2.2. Substratos neurais
No tocante às circuitarias encefálicas, as memórias podem ser referidas quanto às estruturas
necessárias ao seu processamento. Portanto, fala-se em memórias hipocampo dependentes ou
estriado dependentes ou amígdala dependentes, entre outros exemplos, categorizando-as em
sistemas mnemônicos, os quais são criados para pormenorizar as circuitarias envolvidas no
processamento dos diferentes tipos de memória. Sabe-se, por exemplo, que o lobo temporal
medial é essencial para o processamento de memórias explícitas e que o estriado, cerebelo e
amígdala estão envolvidos no processamento de tipos específicos de memórias implícitas
(Sweatt, 2010).
O hipocampo, estrutura estudada neste trabalho de doutorado, é de interesse comum a muitos
estudiosos da memória. Esse interesse pode ser traçado desde o caso do paciente Henry
Molaison (Fig. 1), o qual ficou amplamente conhecido como caso H.M. Tudo teve início
quando Henry, aos 27 anos, passou por uma lobotomia bilateral do lobo medial temporal (Fig.

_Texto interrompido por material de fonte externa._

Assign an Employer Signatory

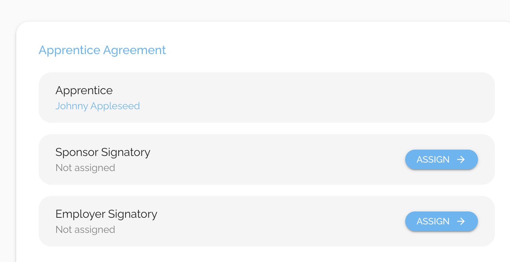(x=441, y=221)
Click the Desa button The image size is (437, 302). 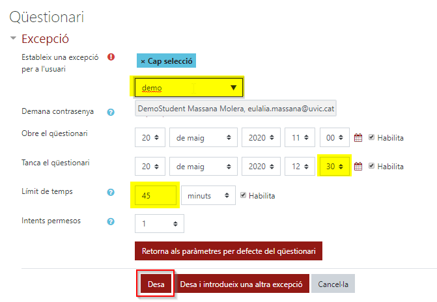(x=156, y=284)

2), incluindo a retirada dos dois hipocampos, para tratar sua epilepsia altamente recorrente, a
19
qual era refratária à medicação e o impossibilitava de levar uma vida funcional. Essa cirurgia
pioneira, sugerida e executada pelo neurocirurgião William Scoville (Fig. 3), entretanto,
resultou em uma catástrofe para a vida de Henry. Após a intervenção cirúrgica, ele tornou-se
incapaz de formar novas memórias explícitas, condição conhecida como amnésia anterógrada.

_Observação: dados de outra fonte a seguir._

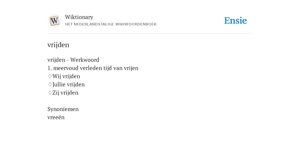Open the Ensie logo link
The image size is (300, 150).
(236, 21)

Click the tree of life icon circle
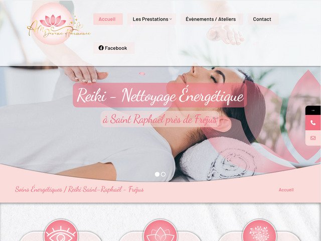259,230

Esse novo caso trouxe à tona a importância do hipocampo no processo de formação das
memórias (Scoville & Milner, 1957). Adicionalmente, Brenda Milner (Fig. 4), psicóloga que
ficou responsável por acompanhar o caso de Henry, descobriu por meio de experimentação
que ele ainda era capaz de formar memórias implícitas. Esse achado levou ao entendimento de
que existem diferentes sistemas neurais para o processamento das memórias (Scoville &
Milner, 1957). Hoje, sabe-se também que o hipocampo é necessário para o processamento das
memórias do tipo explícita (Debiec et al., 2002; Gonzalez et al., 2019; Radiske et al., 2017;
Rossato et al., 2007).
Fig 1. Henry Molaison, o paciente H.M. (Dossani et al., 2015). Henry na idade de 49 anos na cidade
de Hartford, Connecticut, Estados Unidos da América do Norte.
Fig. 2. Ressonância magnética do cérebro de Henry Molaison (Dossani et al., 2015). Feita no ano
de 1992 quando Henry tinha 66 anos, pode observar-se a lesão bilateral do lobo temporal medial.
20
Fig. 3. William Scoville (Dossani et al., 2015). Neurocirurgião que propôs e executou a lobotomia
bilateral do lobo temporal medial do paciente Henry Molaison.

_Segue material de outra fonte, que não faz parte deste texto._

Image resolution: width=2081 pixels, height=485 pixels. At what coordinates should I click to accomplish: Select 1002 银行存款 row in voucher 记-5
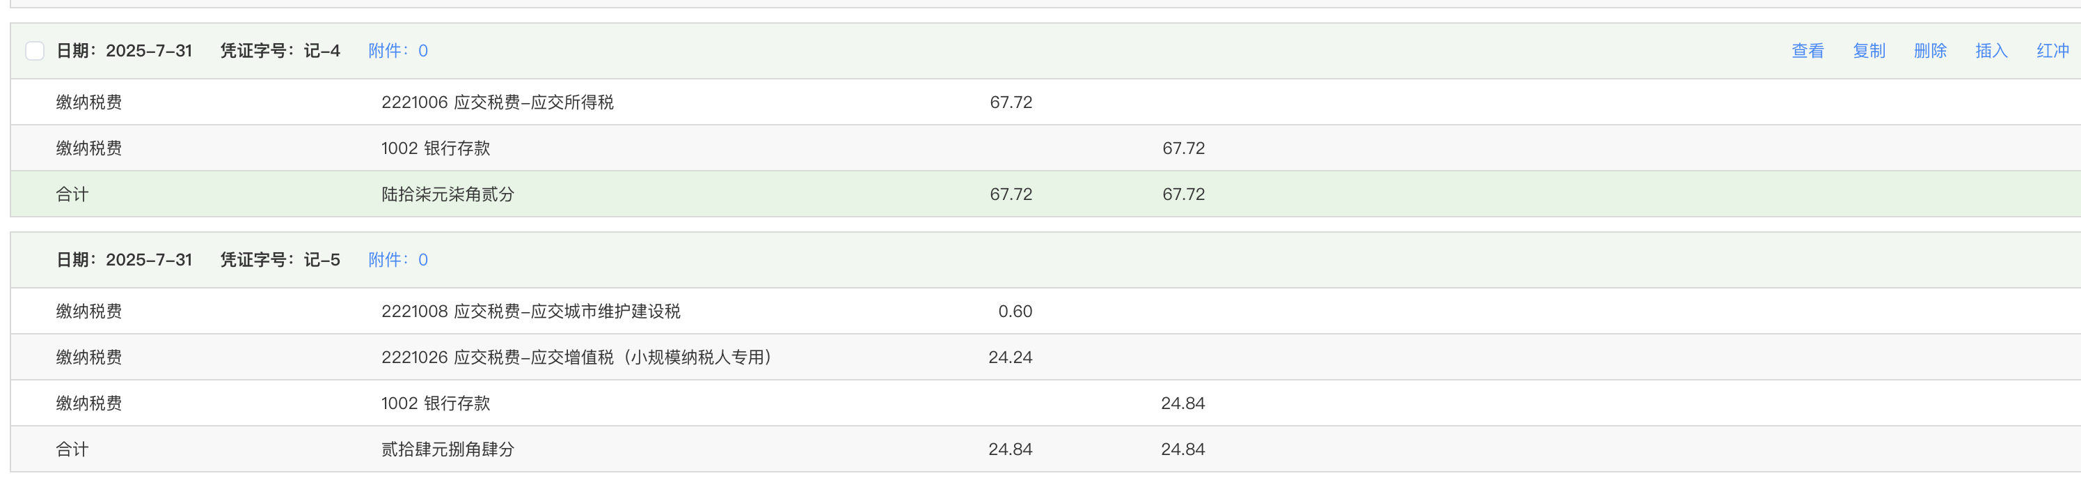[x=435, y=403]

Fig. 4. Brenda Milner (Dossani et al., 2015). Psicóloga que acompanhou Henry Molaison e estudou
sua condição de amnésia anterógrada.
O hipocampo, à primeira vista, é uma massa saliente de substância branca localizada no
interior do lobo medial temporal. Ao ser dissecado, entretanto, descobre-se que ele é
composto por uma circuitaria intrincada, com grupos neuronais projetando tanto para regiões
intra-hipocampais quanto para regiões externas (Fig. 5). A maior parte da entrada de
informações para o hipocampo se dá através do córtex entorrinal pela via perforante. No
interior do hipocampo, essas projeções direcionam-se para o giro denteado, que as projeta
para CA3 (Cornua Ammonis) que por sua vez, projeta para CA1 através da via colateral de
Schaffer. CA1 projeta para o subículo, o qual é a maior saída de informações do hipocampo
para regiões corticais. A maior interconexão entre o hipocampo e as regiões subcorticais, com
o hipotálamo, amígdala e núcleo accumbens, por exemplo, se dá via fórnix e fímbria (Dudai,
2002; Tannenholz, 2014).
21
Fig. 5. O hipocampo, adaptado de Dudai (2002). A) Esquema do hipocampo de coelho in situ e em
corte sagital. CA1 e CA3: células piramidais do hipocampo; GD, giro denteado; FM, via das fibras
musgosas; VP, via perfurante; SC, via colateral de Schaffer; Sub, subículo. B) Esquema da formação
hipocampal e de suas áreas corticais subjacentes em corte horizontal (à direita) e esquema do fluxo de
passagem da informação hipocampal (à esquerda). CE, córtex entorhinal; FF, fímbria-fórnix (medeia a
transferência de informação para as áreas subcorticais); Hip, hipocampo; COF, córtex orbito-frontal;
CPi, córtex piriforme; CPe, córtex perirrinal; GD, giro denteado.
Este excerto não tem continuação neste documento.